▶ _Problem statement_: Copy out the rows below word for word, beginning at the first row and continuing through the line that contains "Select the G4118".

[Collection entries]

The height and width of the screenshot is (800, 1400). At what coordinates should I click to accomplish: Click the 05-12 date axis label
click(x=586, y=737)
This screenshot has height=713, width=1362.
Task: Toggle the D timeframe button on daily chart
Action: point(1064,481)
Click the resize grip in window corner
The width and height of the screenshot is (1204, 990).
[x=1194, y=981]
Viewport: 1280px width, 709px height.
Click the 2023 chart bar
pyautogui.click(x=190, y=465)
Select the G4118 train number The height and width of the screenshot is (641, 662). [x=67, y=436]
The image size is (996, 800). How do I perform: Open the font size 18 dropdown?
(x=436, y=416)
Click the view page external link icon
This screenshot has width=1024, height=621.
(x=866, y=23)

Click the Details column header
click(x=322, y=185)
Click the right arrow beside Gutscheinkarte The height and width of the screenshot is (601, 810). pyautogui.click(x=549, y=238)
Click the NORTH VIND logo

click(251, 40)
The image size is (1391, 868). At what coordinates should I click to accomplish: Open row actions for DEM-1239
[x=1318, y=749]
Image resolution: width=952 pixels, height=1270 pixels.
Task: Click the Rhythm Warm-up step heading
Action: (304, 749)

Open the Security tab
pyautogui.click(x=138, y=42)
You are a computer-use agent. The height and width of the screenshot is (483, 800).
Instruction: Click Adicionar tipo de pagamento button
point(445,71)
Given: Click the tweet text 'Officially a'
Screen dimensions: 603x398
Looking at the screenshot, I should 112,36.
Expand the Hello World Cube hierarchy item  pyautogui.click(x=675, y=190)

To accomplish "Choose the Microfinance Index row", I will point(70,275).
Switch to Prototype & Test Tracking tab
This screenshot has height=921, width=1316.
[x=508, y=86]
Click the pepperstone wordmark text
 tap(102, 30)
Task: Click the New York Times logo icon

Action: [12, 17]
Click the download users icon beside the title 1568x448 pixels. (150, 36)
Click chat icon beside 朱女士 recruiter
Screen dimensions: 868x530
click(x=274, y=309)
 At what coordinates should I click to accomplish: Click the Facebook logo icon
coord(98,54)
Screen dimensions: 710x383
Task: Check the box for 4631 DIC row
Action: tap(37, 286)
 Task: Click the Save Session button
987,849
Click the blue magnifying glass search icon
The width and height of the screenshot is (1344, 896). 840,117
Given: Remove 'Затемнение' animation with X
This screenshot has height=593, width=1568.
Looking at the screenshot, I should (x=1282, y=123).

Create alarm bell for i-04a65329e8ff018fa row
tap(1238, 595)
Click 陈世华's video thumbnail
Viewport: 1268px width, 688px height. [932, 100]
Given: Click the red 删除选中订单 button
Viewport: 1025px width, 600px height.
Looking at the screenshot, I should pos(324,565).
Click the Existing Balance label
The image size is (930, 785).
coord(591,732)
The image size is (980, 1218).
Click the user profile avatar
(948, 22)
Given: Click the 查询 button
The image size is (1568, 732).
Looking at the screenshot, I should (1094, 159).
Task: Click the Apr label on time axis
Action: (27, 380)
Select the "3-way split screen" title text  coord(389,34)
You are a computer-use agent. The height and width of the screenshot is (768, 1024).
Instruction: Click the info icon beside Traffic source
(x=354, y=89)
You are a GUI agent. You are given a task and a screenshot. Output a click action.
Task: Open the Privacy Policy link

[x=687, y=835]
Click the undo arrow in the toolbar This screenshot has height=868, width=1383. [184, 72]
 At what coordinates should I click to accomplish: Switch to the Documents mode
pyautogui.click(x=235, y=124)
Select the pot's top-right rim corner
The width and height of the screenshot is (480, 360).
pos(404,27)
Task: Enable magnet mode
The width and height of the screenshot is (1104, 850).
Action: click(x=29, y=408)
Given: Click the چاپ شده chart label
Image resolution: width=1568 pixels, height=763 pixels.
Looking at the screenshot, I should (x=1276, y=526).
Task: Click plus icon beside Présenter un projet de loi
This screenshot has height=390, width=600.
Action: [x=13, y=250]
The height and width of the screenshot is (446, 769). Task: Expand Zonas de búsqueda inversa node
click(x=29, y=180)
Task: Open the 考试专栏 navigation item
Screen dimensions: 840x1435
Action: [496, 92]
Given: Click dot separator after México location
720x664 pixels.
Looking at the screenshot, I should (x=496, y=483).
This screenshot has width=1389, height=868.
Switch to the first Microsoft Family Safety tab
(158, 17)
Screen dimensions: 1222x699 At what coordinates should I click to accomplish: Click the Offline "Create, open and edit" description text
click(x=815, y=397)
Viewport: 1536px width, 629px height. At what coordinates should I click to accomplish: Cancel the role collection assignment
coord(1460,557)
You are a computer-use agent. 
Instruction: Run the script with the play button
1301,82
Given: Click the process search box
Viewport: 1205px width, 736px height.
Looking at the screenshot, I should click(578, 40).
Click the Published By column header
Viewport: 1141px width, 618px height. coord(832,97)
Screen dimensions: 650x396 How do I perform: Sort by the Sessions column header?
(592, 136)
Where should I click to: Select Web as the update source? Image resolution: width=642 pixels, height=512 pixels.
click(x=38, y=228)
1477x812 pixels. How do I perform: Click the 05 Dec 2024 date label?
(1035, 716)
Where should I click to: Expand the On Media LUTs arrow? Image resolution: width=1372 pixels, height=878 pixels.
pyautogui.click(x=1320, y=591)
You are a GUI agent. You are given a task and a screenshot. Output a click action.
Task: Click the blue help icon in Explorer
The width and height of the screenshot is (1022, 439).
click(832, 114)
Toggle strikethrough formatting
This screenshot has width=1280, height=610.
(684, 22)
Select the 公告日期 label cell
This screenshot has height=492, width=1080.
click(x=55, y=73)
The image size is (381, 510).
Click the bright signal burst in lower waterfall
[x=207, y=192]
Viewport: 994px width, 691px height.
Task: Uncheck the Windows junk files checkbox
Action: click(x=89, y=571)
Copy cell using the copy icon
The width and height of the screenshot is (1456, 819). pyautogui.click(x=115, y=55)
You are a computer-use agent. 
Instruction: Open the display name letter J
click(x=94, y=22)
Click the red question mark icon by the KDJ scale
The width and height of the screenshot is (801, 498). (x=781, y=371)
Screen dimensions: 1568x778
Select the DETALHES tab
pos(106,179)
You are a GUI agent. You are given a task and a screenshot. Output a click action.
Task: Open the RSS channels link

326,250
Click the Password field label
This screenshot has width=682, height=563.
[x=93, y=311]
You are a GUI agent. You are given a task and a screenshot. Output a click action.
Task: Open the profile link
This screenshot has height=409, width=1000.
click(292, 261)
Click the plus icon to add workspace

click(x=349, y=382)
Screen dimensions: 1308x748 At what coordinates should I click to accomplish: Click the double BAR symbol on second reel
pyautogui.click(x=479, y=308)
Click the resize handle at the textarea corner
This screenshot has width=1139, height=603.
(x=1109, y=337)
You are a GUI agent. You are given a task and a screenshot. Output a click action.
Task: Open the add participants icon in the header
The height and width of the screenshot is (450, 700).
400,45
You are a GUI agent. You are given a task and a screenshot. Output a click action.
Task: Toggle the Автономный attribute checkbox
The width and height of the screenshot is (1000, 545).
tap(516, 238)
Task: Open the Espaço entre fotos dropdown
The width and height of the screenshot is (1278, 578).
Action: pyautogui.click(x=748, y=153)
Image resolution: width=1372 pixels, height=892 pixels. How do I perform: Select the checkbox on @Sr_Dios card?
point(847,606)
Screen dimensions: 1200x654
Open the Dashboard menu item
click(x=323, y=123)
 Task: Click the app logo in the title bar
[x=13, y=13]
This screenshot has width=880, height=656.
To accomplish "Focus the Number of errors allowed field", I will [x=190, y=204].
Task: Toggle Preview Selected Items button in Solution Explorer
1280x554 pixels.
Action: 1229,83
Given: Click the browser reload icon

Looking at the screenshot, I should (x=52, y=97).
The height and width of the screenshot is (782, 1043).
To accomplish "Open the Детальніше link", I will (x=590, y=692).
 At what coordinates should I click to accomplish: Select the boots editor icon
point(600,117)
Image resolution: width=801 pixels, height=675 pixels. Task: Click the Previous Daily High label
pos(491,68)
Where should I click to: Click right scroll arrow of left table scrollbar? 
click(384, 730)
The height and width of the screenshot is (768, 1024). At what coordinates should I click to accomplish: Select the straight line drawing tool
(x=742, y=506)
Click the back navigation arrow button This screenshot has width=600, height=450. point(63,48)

▶ _Written answer_:
The height and width of the screenshot is (800, 1400). At what coordinates should I click to accomplish: Click the 05-12 date axis label
click(x=586, y=737)
This screenshot has height=713, width=1362.
Task: Toggle the D timeframe button on daily chart
Action: point(1064,481)
Click the resize grip in window corner
The width and height of the screenshot is (1204, 990).
[x=1194, y=981]
Viewport: 1280px width, 709px height.
Click the 2023 chart bar
pyautogui.click(x=190, y=465)
Select the G4118 train number The height and width of the screenshot is (641, 662). [x=67, y=436]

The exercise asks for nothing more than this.